Pemegang golden visa akan mendapat manfaat eksklusif seperti masa tinggal lebih lama, kemudahan keluar masuk Indonesia dan tidak perlu mengurus izin tempat tinggal terbatas di kantor imigrasi.
Investor perorangan mendapat masa tinggal 5 tahun jika berinvestasi US$ 2,5 juta (Rp 38 miliar), untuk 10 tahun sebesar US$ 5 juta (Rp 76 miliar). Untuk investor korporasi diwajibkan berinvestasi minimal US$ 25 juta (Rp 380 miliar) untuk masa tinggal 5 tahun.

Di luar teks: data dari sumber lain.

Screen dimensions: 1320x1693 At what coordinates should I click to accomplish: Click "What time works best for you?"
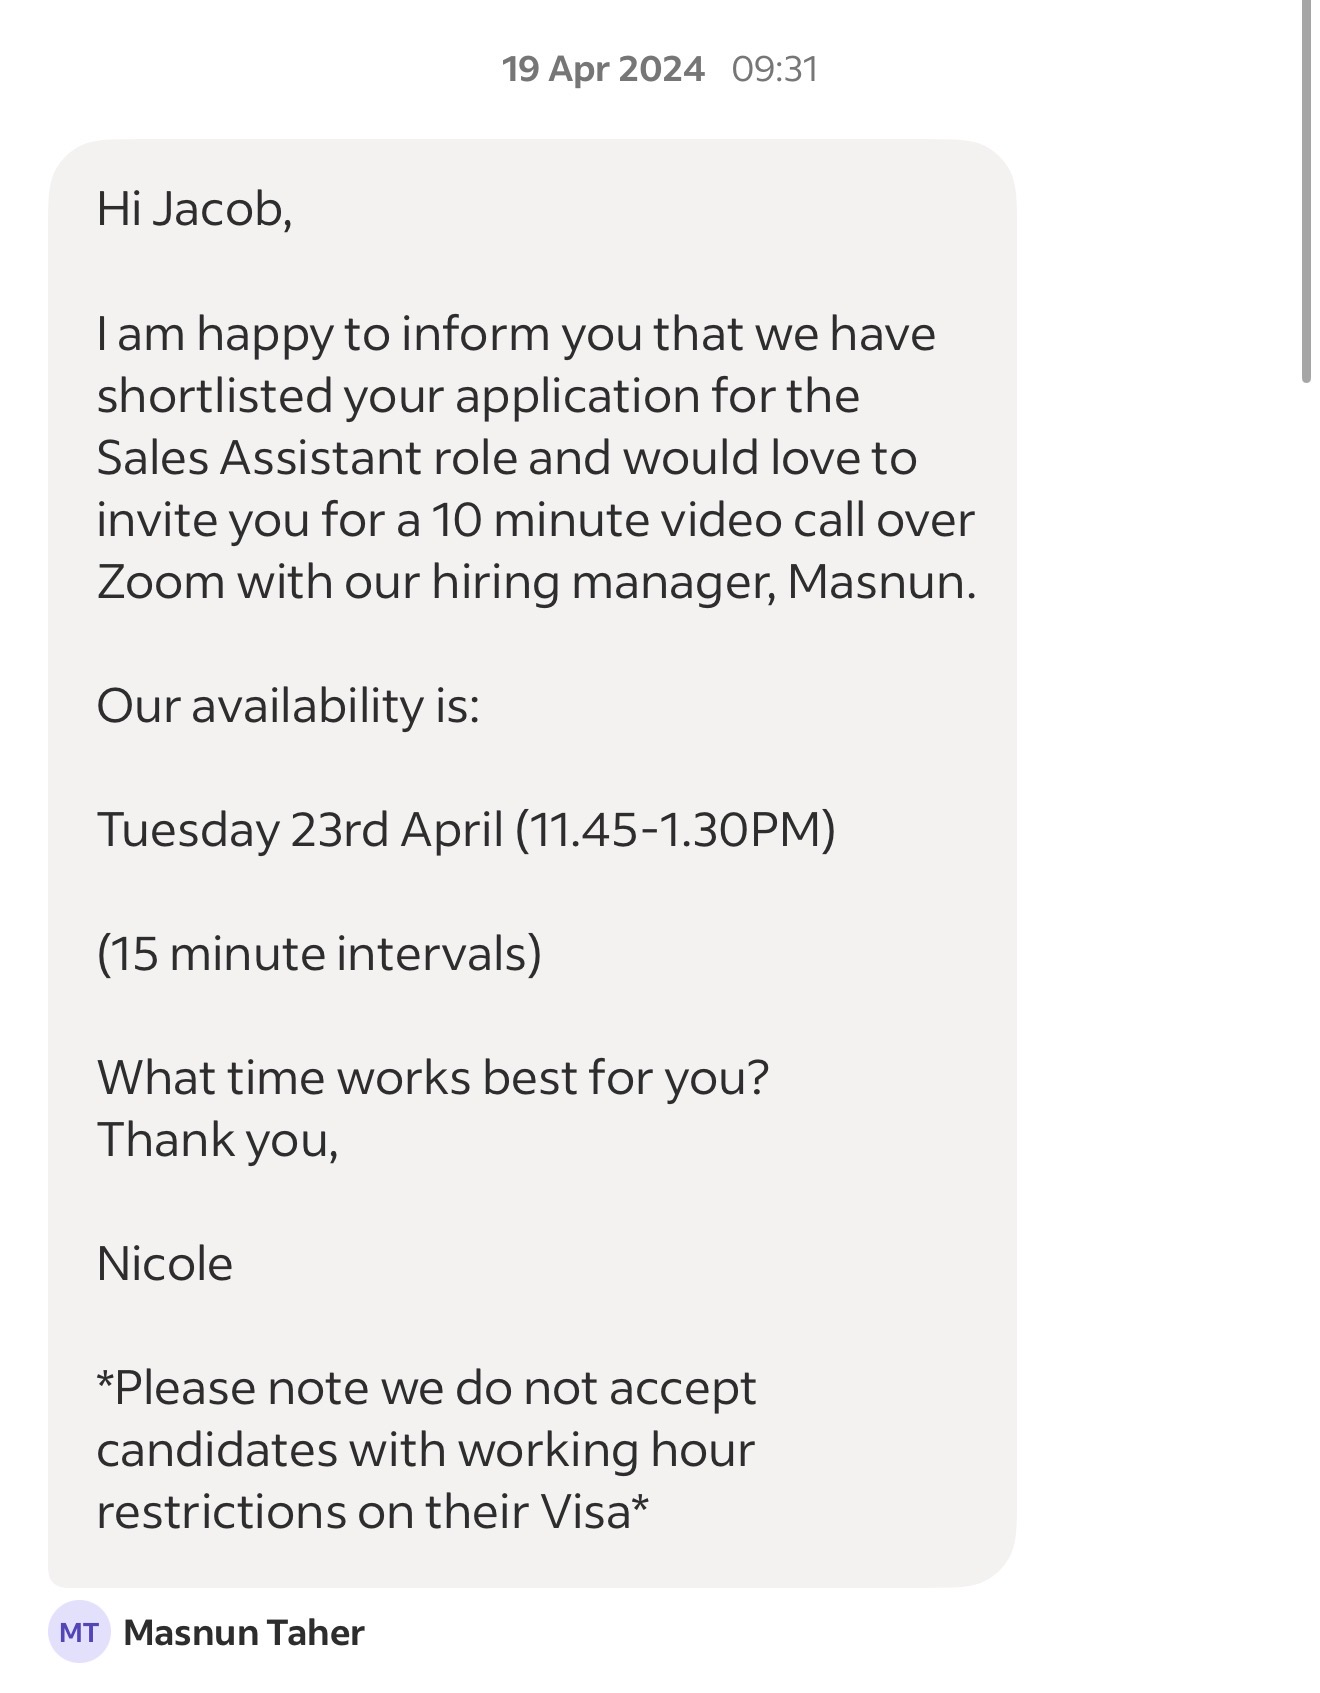pyautogui.click(x=433, y=1078)
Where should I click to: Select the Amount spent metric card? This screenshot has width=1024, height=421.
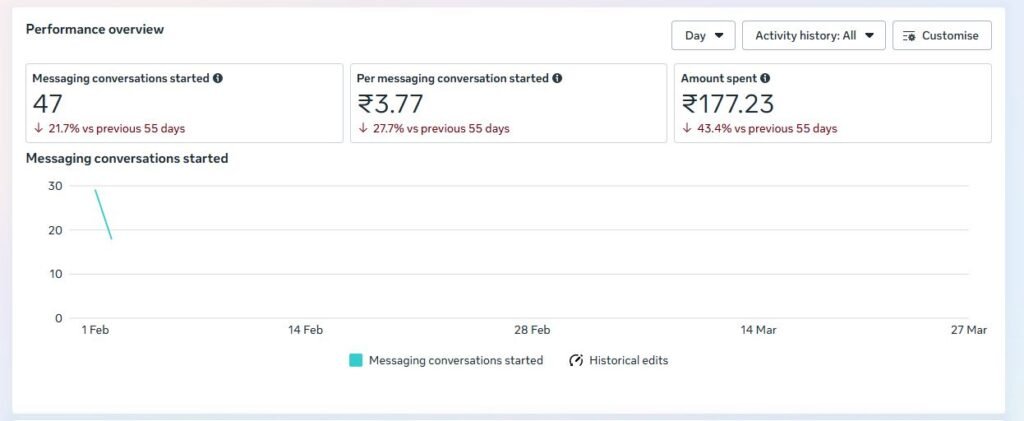click(832, 103)

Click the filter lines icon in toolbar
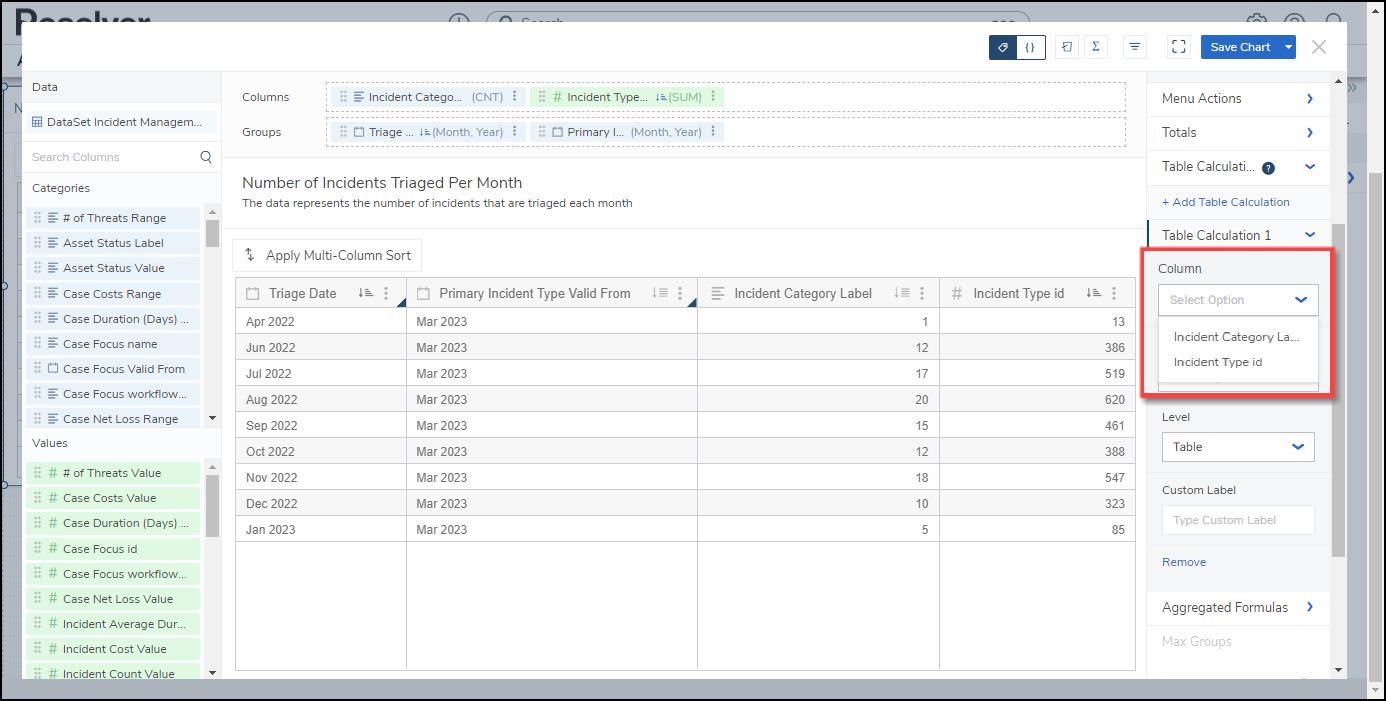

Direktur dan komisaris bisa tinggal selama 10 tahun jika berinvestasi US$ 50 juta. Investor asing yang tidak mendirikan perusahaan bisa mendapat ijin tinggal 5 tahun jika berinvestasi US$ 350.000 (Rp 5,3 miliar), untuk 10 tahun sebesar US$ 700.000 (Rp 10,6 miliar). Dana ini berupa tabungan, membeli saham publik atau membeli obligasi Pemerintah RI (cnbcindonesia.com, 5/9/2023).
Kapitalisme Ancaman Nyata
Kebijakan golden visa bukti negara kita tergantung pada investasi disamping utang dan pajak. Padahal negara kita memiliki sumber daya alam yang melimpah untuk membangun kemandirian ekonomi.
Namun, kekayaan yang melimpah oleh negara diserahkan kepada swasta, asing dan aseng. Kebijakan golden visa mengikuti negara maju seperti Amerika Serikat, Kanada, Uni Emirat Arab, Irlandia, Jerman, Selandia Baru dan lain-lain.
Kebijakan penerapan golden visa bukan tanpa masalah. Negara-negara seperti Siprus, Bulgaria, Irlandia, dan Portugal justru berhenti memberi golden visa karena rentan menjadi jual beli kewarganegaraan dan memudahkan pelarian koruptor dari negara asalnya.
Memang, kebijakan ini tidak adil dan diskriminatif karena hanya orang yang memiliki banyak uang yang memperoleh hak istimewa untuk tinggal, bekerja dan berusaha di Indonesia.
Pemberian fasilitas khusus beresiko munculnya penyalahgunaan ijin tinggal dan berusaha, meningkatnya kasus korupsi pengemplangan pajak, dan pencucian uang.
Faktanya, derasnya investasi tidak berkorelasi dengan penciptaan lapangan kerja bagi rakyat. Data kementrian investasi BKPM menunjukkan bhw ada peningkatan investasi signifikan 2013-2021, tetapi rasio serapan tenaga kerja justru menyusut (lokadata.beritagar.id).
Mirisnya, kebijakan ini bisa menjadi alat penjajahan gaya baru. Investasi disektor strategis menyebabkan dominasi asing atas kebijakan negara.
Tidak hanya dana dan teknologi yang masuk bahkan tenaga kerja dari ahli hingga teknis dibawa dari negara asal. Tanpa disadari, investor membawa ide kebebasan yang mengancam akidah dan merusak akhlak .
Investasi dalam Islam
Islam agama lengkap dan menyeluruh, mengatur seluruh aspek kehidupan. Investasi merupakan bagian politik luar negeri. Islam tidak menafikan adanya investasi, hanya saja diatur sesuai syariat Islam.
Investor asing tidak boleh masuk dalam pengelolaan SDA milik umum, kebutuhan pokok rakyat, atau kebutuhan hidup orang banyak. Tidak ada unsur riba maupun praktek kontrak yang tidak sesuai syariat. Tidak boleh menjadi jalan terciptanya penjajahan dan monopoli ekonomi.
Disektor harta milik individu akan didasarkan pada status kewarganegaraan pelaku investasi. Jika berasal dari negara yang tengah berperang dengan khilafah atau kafir muhariban fi'lan, maka tidak boleh ada hubungan dagang (investasi) dengan khilafah.
Pemasukan negara dalam khilafah banyak sumbernya, tidak hanya investasi. Sumber pemasukan baitul mal, pertama, kepemilikan umum seperti air, padang rumput, api (tambang). Negara hanya sebagai pengelola, hasilnya dikembalikan pada rakyat. Kedua, kepemilikan negara berasal dari jizyah, usyr, kharaj, ghanimah.
Ketiga, zakat, baik zakat pertanian, perdagangan atau ternak. Hal ini terwujud ketika Islam diterapkan secara kaffah dalam bingkai khilafah.